Era mucho mejor que un domingo tórrido en la ciudad y Lily no tenía la menor duda sobre este particular mientras, descansando a la sombra de una terraza llena de plantas, miraba hacia el mar a través de una extensión verde salpicada de grupos de damas vestidas de encaje y hombres equipados para jugar al tenis. La enorme mansión Van Alstyne y sus dilatadas dependencias estaban atestadas de invitados de los Gormer, llegados para pasar el fin de semana y que ahora, bajo el sol radiante de la mañana dominguera, se dispersaban en busca de las variadas distracciones ofrecidas por el lugar, que oscilaban entre pistas de tenis y galerías de tiro, mesas de bridge y whisky en el interior de la casa y coches y lanchas en el exterior. Lily tenía la extraña sensación de haber sido absorbida por la multitud con la misma indiferencia con que un tren expreso recoge a un pasajero. La rubia y jovial señora Gormer podría haber sido el revisor que indicaba con calma al tropel de viajeros sus asientos respectivos, mientras Carry Fisher podía representar al mozo que colocaba el equipaje, repartía los números para el coche restaurante y avisaba de la llegada a las estaciones. El tren, mientras tanto, apenas aminoraba la marcha y la vida se deslizaba con un traqueteo y estruendo ensordecedores en medio de los cuales el viajero encontraba por lo menos un ansiado refugio contra el ruido de sus propios pensamientos.

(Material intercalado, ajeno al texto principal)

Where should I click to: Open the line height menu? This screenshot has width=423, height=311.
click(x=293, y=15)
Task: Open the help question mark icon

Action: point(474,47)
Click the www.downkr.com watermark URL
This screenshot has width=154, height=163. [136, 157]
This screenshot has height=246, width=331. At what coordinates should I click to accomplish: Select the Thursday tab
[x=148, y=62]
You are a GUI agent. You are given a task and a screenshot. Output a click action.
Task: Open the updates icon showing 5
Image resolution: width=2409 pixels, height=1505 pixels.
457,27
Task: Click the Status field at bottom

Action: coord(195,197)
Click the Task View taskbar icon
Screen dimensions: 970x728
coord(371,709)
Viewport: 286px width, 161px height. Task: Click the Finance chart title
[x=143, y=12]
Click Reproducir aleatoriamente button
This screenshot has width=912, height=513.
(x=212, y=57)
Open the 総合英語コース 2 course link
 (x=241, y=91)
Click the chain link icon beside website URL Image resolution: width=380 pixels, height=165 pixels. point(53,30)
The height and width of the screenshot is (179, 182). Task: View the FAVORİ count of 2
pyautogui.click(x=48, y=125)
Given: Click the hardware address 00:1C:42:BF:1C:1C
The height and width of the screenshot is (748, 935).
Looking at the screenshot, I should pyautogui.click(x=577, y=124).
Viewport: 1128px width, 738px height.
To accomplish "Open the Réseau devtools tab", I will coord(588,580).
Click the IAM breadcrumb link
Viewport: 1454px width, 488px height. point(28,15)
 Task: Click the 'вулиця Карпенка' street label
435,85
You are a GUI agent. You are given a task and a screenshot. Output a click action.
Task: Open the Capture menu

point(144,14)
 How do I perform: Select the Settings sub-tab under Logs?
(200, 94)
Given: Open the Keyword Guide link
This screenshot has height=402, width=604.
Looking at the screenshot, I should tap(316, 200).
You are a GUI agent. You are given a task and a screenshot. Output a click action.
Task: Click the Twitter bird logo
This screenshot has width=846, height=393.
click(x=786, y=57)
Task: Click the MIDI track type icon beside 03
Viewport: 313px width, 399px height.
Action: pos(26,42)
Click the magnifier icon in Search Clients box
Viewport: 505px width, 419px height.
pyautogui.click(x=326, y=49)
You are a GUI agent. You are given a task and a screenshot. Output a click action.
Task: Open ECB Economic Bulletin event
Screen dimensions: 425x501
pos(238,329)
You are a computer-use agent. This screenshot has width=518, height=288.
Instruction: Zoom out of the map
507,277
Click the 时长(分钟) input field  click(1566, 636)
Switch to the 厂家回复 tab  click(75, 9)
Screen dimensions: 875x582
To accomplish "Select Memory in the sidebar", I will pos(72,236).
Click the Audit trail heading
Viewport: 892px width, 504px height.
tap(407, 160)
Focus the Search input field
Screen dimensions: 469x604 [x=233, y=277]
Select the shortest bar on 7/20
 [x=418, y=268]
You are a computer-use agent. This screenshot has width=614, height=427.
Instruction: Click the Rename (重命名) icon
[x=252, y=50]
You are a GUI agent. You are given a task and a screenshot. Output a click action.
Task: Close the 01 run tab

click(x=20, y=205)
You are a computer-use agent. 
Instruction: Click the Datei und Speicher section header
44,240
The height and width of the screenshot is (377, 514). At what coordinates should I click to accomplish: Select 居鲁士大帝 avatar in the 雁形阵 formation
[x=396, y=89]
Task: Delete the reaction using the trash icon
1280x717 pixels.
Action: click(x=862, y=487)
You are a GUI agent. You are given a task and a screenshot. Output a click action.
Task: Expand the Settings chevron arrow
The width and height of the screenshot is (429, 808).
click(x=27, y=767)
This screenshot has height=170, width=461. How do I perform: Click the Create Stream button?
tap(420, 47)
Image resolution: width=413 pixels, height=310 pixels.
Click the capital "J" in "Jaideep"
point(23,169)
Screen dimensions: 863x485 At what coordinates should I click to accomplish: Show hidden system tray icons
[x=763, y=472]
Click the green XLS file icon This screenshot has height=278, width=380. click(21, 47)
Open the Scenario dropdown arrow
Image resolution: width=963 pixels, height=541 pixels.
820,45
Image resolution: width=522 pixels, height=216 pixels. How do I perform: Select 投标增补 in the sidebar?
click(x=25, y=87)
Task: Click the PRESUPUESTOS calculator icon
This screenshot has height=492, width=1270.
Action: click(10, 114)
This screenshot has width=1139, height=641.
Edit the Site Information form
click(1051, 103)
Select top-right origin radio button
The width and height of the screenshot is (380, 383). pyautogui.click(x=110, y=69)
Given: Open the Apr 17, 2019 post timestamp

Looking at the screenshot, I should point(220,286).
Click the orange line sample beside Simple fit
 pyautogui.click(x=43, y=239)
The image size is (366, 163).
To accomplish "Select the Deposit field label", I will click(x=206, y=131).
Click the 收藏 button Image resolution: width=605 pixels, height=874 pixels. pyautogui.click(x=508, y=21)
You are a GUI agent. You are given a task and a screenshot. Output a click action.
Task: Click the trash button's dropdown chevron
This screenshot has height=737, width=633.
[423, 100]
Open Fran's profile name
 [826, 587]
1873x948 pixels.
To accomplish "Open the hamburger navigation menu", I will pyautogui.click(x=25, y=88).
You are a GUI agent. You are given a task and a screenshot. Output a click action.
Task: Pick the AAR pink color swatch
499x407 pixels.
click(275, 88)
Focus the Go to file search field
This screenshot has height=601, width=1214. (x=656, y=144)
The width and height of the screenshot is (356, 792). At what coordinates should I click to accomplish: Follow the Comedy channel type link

El ambiente de los Gormer representaba un suburbio social que Lily había evitado siempre con escrúpulo, pero ahora que se hallaba inmersa en él, se le antojó una simple copia de su propio mundo, una caricatura tan fiel al modelo como lo es la «comedia de enredo» a los modales de salón. La gente que la rodeaba hacía lo mismo que los Trenor, los Van Osburgh y los Dorset; la diferencia estribaba en cien matices de apariencia y conducta, desde el estampado de los chalecos masculinos a la inflexión de las voces femeninas. Todo estaba graduado en una clave más alta y había más de cada cosa: más ruido, más color, más champaña, más familiaridad, pero también más buen humor, menos rivalidad y una mayor capacidad de diversión.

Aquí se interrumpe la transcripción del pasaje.